Amaç 1:
Townsend haberinde "Townsend şöyle devam" ifadesinden "bulunacağını ifade etti." ifadesine kadar olan bölümü, "Tel Afer" yerine "Telafer" koyarak değiştirip yeniden yazar mısınız?
Amaç 2:
Townsend haberinde adı geçen ülkelerin tamamı hangileridir?
Amaç 3:
Townsend haberini son cümlesinden sonra sürdürür müsünüz?

Metin Parçası:

▼▼▼

ABD öncülüğündeki DEAŞ Karşıtı Koalisyon Komutanı Korgeneral Stephen Townsend, Musul’un alınmasından sonra ABD askerlerinin ülkedeki sayısının düşürülmeyeceğini ve DEAŞ’ın Irak’ta yenilmesinden sonra da koalisyonun ülkedeki varlığını sürdüreceğini açıkladı.
Townsend, Bağdat’tan video konferans yöntemi ile bağlanarak, Irak ve Suriye’de DEAŞ’a karşı yürütülen operasyonlar değerlendirmelerde bulundu.
ABD’nin Irak’taki varlığı devam edecek
ABD’li komutan, Musul’un tamamen temizlenmesinden sonra ABD’nin Irak’taki asker sayısında bir düşüş olup olmayacağına yönelik bir soruya ise “Sayının düşürülmesini beklemiyorum.” dedi.
Townsend şöyle devam etti:
“Musul büyük ve tabii ki önemli bir başarı ama Ninova ilinde Tel Afer gibi kalabalık bir nüfus merkezi dahil temizlenmesi gereken yerler var. Batı Enbar’ın temizlenmesi gerekir. Dolayısıyla bu savaşın bitimine daha çok var. Bu yüzden yakın zaman içerisinde asker sayımızda önemli bir değişiklik beklemiyorum çünkü koalisyon ve Iraklılar tarafından yapılacak daha çok zor işler var.”
DEAŞ sonrası süreçte ise hem ABD’nin hem de Irak hükümetinin ABD ve koalisyon kuvvetlerinin Irak’ta kalmasından yana olduklarını belirten Townsend, bu konuda karar sürecinin sonunda olduklarını ve DEAŞ sonrası süreçte de ülkede koalisyon kuvvetlerinin bulunacağını ifade etti.
2011 yılında ABD askerlerinin Irak’tan çekilmesi ile ortaya çıkan durumun tekrar etmemesi için ABD ve koalisyonun bölgede kalması gerektiğini vurgulayan Townsend, DEAŞ sonrasında sayılarının daha az ve rollerinin ise biraz farklı olarak eğitim ve donatım çabalarına odaklanacak bir koalisyon kuvvetinin varlığının söz konusu olacağını kaydetti.
Irak Bölgesel Kürt Yönetimi’nin bağımsızlık referandumu
Irak Kürt Bölgesel Yönetimi’nin (IKBY) eylül ayında bağımsızlık için referanduma gitmesinin bölgedeki siyasi durumu ve askeri operasyonları etkileyip etkilemeyeceğine yönelik soruya üzerine de Townsend, ülkede halihazırda farklı gruplar arasında sürtüşmenin söz konusu olduğu ve IKBY’nin bağımsızlık adımının mevcut sorunlara bir sorun daha ekleyeceği değerlendirmesinde bulundu.

▲▲▲

Sağlanan Veriler:
▼▼▼

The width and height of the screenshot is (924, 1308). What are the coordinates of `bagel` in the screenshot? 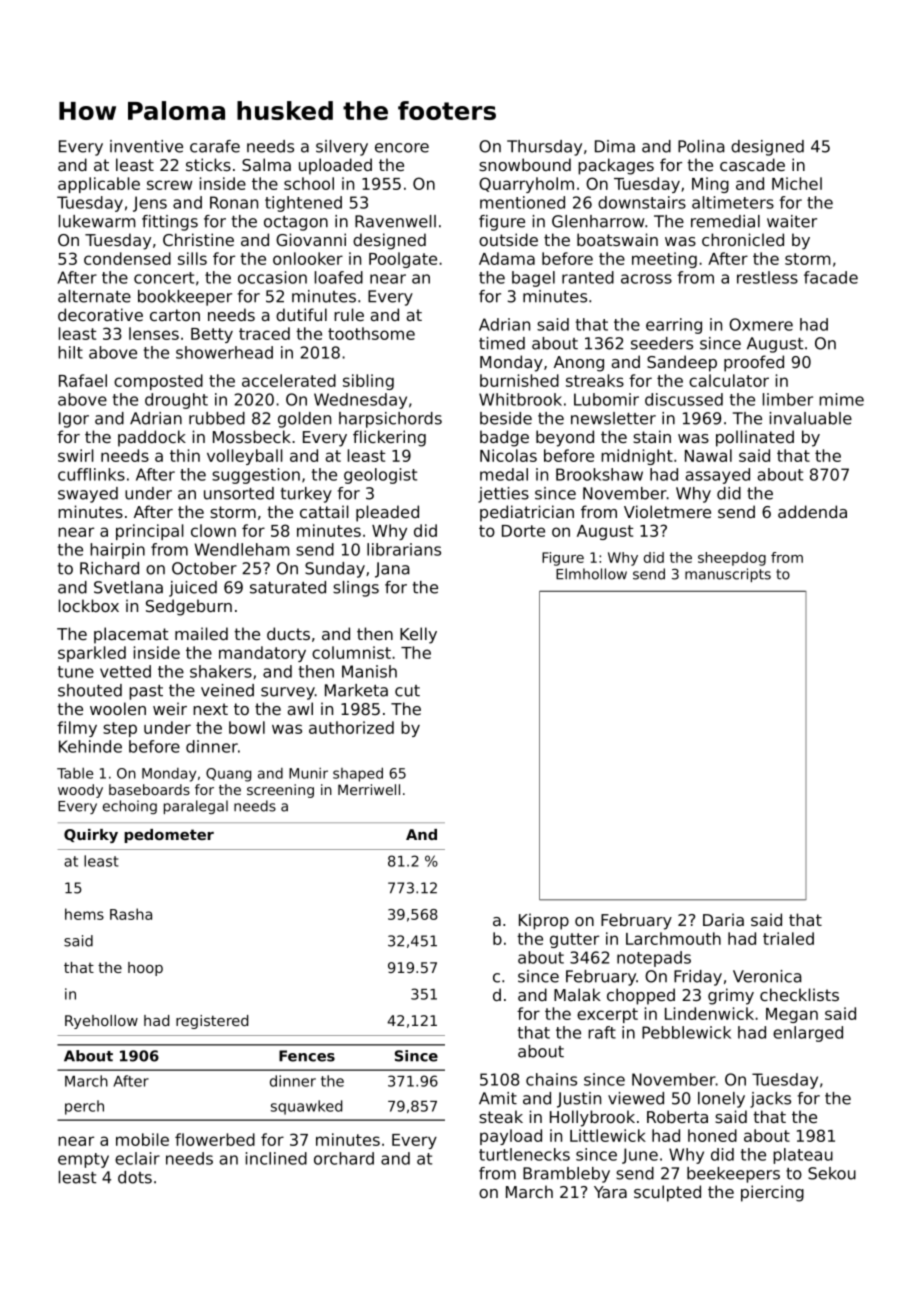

▲▲▲
▼▼▼

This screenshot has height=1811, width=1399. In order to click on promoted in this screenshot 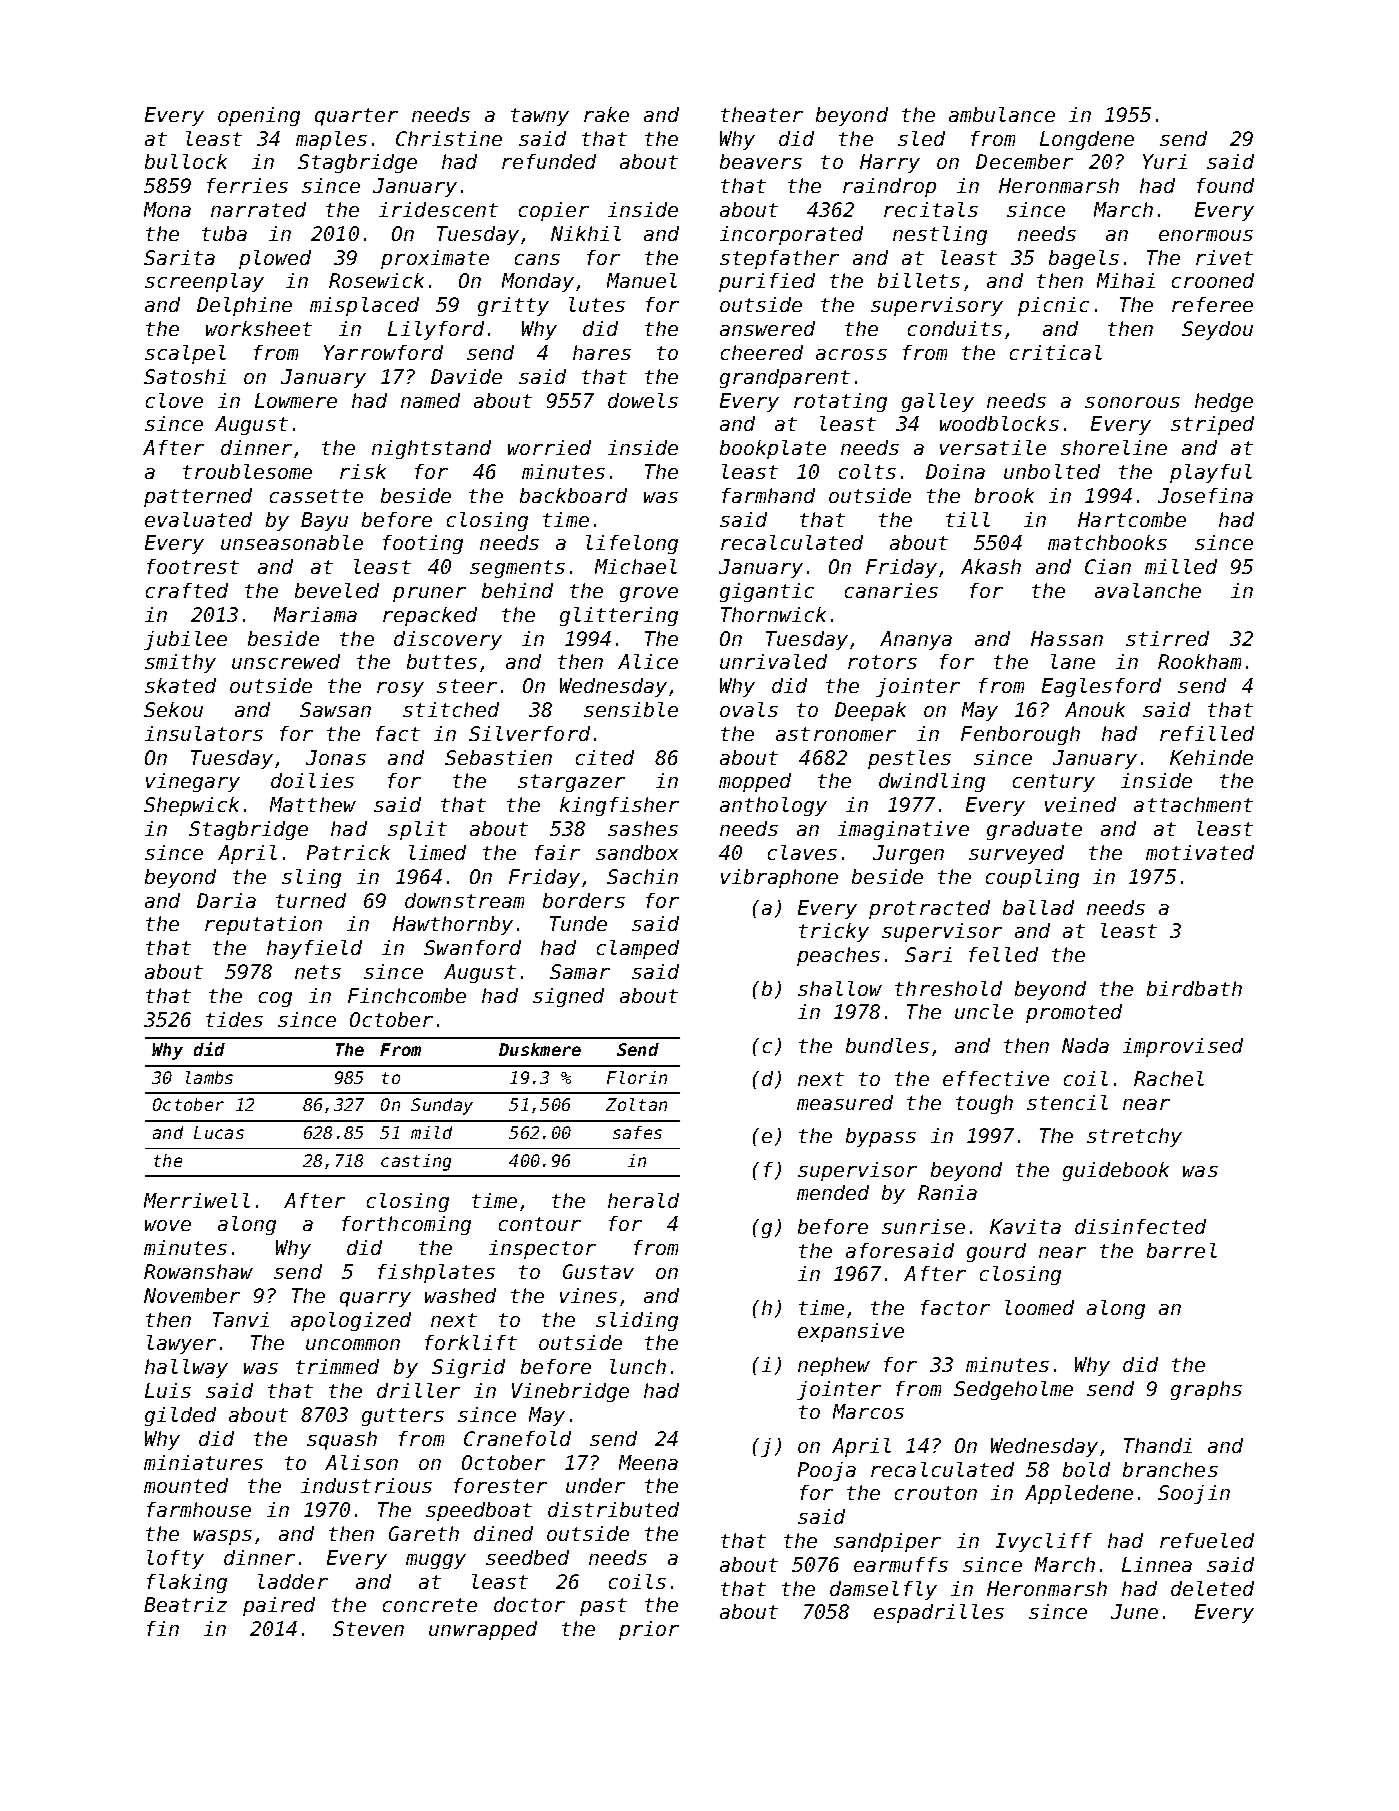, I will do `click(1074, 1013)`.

▲▲▲

Nihai Sonuç 1:
Townsend şöyle devam etti:
“Musul büyük ve tabii ki önemli bir başarı ama Ninova ilinde Telafer gibi kalabalık bir nüfus merkezi dahil temizlenmesi gereken yerler var. Batı Enbar’ın temizlenmesi gerekir. Dolayısıyla bu savaşın bitimine daha çok var. Bu yüzden yakın zaman içerisinde asker sayımızda önemli bir değişiklik beklemiyorum çünkü koalisyon ve Iraklılar tarafından yapılacak daha çok zor işler var.”
DEAŞ sonrası süreçte ise hem ABD’nin hem de Irak hükümetinin ABD ve koalisyon kuvvetlerinin Irak’ta kalmasından yana olduklarını belirten Townsend, bu konuda karar sürecinin sonunda olduklarını ve DEAŞ sonrası süreçte de ülkede koalisyon kuvvetlerinin bulunacağını ifade etti.

Nihai Sonuç 2:
ABD, Irak, Suriye

Nihai Sonuç 3:
Townsend, “Bu konuda hükümetimizin pozisyonu bunun (DEAŞ karşıtı) operasyonlar açısından iyi olmayacağı şeklinde. Tabi ki koalisyonun, dünyanın DEAŞ ile mücadelesi açısından iyi bir şey değil. Bu durumun DEAŞ karşıtı operasyonlar üzerinde etkileri olacak.” diye konuştu.
Musul’un batısındaki yıkım doğu yakasının iki katı
AA muhabirinin, “Musul’un tarihi mahallelerinde büyük bir yıkımın yaşandığı ve bu yıkıma kısmen koalisyon ve Irak ordusunun sebep olduğunu hatırlatıp bu konuda yorumunun ne olacağını” sorması üzerine Townsend, “Musul’da gerek DEAŞ’ın gerekse Irak ordusu ile koalisyonun sebep olduğu önemli bir yıkımın söz konusu olduğunun farkındayız.” dedi.
Townsend şunları kaydetti:
“Batı yakasında önemli bir yıkım var. Belki de doğu yakasından iki katı kadar bir yıkım var. Doğu yakasında 100 gün çatıştık. Ve 100 günün sonuna doğru cephe hattında dost kuvvetler hızlı ilerledikçe alt yapı yıkımının az olduğunu gördük ve sivil kayıpları daha azdı. Cepheler durağanlaşınca ve yüksek patlayıcılara sahip iki modern kuvvet durağan bir cephede günlerce çatışınca alt yapı yıkımı da sivil kayıpları da fırladı. Batı yakasında gördüğümüz çatışmada bu türden bir çatışmaydı.”
Savaşın Musul’un batı yakasında daha çetin ve durağan olacağını beklediklerini ve oradaki operasyonun 142 gün sürdüğünü anımsatan Townsend, “Batı yakasında gerek düşmandan gerekse Irak ve koalisyondan kaynaklı yıkımın bu seviyede olması beni şaşırtmadı.” değerlendirmesini yaptı.